Así lo desvela el Informe Económico y Social de Baleares 2009, elaborado por el Centre de Recerca Económica de Sa Nostra, que se hará público el próximo 7 de septiembre a las 20.00 horas, y que también desvela que la pérdida de la ocupación en un 6,5 por ciento el pasado año, que afectó, sobre todo, a las familias de ingresos medianos y bajos y entre los colectivos menos cualificados y vulnerables, "derivó en una mayor presión sobre los mecanismos de prestaciones sociales".

De esta manera, refleja que el número de perceptores de prestaciones por desocupación alcanzó los 65.284 beneficiarios, lo que supone un incremento del 45,2 por ciento, en relación a 2008, año en el que esta cifra aumentó en Baleares un 32,4 por ciento, respecto al año anterior.

De este modo, el informe señala que esta tendencia al alza se extendió entre las prestaciones de carácter contributivo, que se incrementaron un 36,4 por ciento, hasta lograr a los 41.852 perceptores.

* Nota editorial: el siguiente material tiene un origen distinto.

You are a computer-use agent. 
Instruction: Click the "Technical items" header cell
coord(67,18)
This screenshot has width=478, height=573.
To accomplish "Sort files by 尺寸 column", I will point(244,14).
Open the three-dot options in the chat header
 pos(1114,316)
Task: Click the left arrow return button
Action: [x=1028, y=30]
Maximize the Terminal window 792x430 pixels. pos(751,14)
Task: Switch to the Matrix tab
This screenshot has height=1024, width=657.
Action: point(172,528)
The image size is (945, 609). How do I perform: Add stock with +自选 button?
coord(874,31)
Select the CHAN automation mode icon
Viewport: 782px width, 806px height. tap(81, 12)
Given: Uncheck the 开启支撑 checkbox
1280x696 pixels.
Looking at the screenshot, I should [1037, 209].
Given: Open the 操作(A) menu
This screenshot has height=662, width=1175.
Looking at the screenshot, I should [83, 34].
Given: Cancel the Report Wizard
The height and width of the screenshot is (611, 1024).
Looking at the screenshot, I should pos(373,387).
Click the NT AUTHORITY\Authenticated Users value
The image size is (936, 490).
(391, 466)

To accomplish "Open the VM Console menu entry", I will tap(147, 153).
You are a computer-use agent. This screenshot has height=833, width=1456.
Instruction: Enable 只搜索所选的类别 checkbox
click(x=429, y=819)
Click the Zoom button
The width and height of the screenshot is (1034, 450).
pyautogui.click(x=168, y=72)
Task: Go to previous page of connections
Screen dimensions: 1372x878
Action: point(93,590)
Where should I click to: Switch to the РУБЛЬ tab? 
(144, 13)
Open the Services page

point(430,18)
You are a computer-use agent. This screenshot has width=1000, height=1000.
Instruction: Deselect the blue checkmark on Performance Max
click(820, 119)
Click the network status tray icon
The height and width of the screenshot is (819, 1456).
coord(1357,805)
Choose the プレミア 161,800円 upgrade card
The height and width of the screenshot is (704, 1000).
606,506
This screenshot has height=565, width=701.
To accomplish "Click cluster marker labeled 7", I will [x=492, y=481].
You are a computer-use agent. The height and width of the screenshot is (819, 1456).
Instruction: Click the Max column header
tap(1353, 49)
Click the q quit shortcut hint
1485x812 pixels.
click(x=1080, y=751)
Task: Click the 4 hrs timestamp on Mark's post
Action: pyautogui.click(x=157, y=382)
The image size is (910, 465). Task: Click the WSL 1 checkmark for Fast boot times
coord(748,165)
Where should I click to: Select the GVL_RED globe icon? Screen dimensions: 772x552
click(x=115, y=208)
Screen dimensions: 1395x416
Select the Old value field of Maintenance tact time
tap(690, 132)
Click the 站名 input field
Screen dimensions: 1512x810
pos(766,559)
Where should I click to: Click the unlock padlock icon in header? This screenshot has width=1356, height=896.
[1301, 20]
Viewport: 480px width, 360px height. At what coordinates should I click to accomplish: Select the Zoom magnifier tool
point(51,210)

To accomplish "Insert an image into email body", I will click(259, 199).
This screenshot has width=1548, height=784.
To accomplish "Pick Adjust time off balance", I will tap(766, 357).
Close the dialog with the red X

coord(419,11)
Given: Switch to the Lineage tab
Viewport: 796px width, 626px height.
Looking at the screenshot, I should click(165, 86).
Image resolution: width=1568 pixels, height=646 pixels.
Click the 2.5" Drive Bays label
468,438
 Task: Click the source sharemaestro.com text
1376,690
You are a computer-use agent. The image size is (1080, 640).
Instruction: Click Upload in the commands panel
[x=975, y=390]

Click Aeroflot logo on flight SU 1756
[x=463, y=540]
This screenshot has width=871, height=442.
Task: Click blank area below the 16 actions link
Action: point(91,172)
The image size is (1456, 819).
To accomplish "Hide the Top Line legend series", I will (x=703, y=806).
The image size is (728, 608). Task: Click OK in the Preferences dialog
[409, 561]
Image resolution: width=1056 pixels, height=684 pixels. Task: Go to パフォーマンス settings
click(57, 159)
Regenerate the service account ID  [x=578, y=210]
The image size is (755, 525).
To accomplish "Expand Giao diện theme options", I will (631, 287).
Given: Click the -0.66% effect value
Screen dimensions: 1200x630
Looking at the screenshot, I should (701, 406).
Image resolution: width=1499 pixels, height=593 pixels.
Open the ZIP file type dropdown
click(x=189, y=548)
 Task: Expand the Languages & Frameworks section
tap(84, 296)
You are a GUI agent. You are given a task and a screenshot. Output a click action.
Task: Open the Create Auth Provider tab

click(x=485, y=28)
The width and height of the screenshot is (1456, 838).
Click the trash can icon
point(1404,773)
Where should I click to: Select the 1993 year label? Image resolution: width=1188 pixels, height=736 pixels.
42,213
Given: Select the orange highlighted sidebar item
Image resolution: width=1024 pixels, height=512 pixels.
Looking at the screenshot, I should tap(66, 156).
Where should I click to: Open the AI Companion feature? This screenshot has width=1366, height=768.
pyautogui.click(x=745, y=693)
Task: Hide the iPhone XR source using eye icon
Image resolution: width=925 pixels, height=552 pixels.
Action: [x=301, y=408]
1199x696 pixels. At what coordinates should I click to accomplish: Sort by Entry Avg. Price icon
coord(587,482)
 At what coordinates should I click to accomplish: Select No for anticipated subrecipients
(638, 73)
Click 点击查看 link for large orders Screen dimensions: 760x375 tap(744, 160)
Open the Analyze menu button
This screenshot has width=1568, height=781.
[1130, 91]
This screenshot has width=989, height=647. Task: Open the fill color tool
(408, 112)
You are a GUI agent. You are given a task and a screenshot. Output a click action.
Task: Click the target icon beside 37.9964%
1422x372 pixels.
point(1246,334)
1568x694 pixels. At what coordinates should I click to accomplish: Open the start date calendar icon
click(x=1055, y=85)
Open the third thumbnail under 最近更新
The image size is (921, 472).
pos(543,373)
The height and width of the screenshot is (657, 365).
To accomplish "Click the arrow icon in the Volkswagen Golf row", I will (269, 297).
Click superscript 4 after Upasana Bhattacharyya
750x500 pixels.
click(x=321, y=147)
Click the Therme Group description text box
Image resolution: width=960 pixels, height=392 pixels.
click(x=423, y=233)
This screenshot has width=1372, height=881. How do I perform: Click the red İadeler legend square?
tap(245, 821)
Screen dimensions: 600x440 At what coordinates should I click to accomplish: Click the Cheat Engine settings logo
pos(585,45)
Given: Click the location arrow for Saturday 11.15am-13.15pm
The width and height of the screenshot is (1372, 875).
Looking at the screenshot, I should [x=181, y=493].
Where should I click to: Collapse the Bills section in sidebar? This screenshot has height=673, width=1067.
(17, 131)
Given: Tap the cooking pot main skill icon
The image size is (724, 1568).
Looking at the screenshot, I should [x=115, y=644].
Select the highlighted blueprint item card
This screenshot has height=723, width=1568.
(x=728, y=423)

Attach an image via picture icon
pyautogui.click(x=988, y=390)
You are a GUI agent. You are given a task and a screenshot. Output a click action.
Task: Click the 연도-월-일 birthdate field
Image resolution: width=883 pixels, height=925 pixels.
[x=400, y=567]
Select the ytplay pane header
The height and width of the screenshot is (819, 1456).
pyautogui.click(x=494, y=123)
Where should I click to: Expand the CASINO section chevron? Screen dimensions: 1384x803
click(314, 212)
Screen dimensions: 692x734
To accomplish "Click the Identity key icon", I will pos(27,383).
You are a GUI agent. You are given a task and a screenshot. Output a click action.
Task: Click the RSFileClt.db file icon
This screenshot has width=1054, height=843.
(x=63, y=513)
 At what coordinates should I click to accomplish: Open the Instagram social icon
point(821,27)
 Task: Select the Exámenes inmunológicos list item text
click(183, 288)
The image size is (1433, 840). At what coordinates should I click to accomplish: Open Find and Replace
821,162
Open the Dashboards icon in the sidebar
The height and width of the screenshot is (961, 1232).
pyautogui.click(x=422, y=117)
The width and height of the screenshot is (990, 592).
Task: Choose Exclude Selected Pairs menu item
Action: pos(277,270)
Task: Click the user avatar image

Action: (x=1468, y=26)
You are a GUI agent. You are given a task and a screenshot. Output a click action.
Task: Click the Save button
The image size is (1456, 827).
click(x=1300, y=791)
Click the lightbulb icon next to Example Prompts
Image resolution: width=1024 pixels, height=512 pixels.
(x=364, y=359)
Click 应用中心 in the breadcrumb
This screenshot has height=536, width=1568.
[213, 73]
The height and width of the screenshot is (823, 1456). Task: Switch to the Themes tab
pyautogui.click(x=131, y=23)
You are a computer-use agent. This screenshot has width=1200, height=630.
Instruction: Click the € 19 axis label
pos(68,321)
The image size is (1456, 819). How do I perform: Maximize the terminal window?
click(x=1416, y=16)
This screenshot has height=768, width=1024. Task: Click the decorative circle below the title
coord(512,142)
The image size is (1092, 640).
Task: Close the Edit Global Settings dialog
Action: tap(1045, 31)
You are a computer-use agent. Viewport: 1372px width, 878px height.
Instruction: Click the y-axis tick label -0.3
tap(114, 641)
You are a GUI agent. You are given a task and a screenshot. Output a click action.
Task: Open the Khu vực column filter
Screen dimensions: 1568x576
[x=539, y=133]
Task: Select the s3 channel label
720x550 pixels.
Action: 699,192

Asimismo, revela que 23.242 personas se beneficiaron en 2009 del impulso estatal para la ampliación de los subsidios existentes en respuesta a situaciones como el agotamiento de la prestación del paro sin colocación. Adicionalmente, 841 personas percibieron la renta activa de inserción, cifra que casi duplicó la registrada el pasado ejercicio, dado que se incrementó en un 91 por ciento, frente al 29 por ciento que aumentó en 2008.

Pese a ello, el estudio del CRE desvela que la tasa de cobertura de los beneficiarios de prestaciones por desocupación se situó en el 90,5 por ciento, el nivel más bajo de los últimos catorce años, lo que responde fundamentalmente "al hecho de que el aumento de personas en situación de desocupación (51,6 por ciento) superó con creces el incremento del número de beneficiarios de algún tipo de prestación (45,2 por ciento)".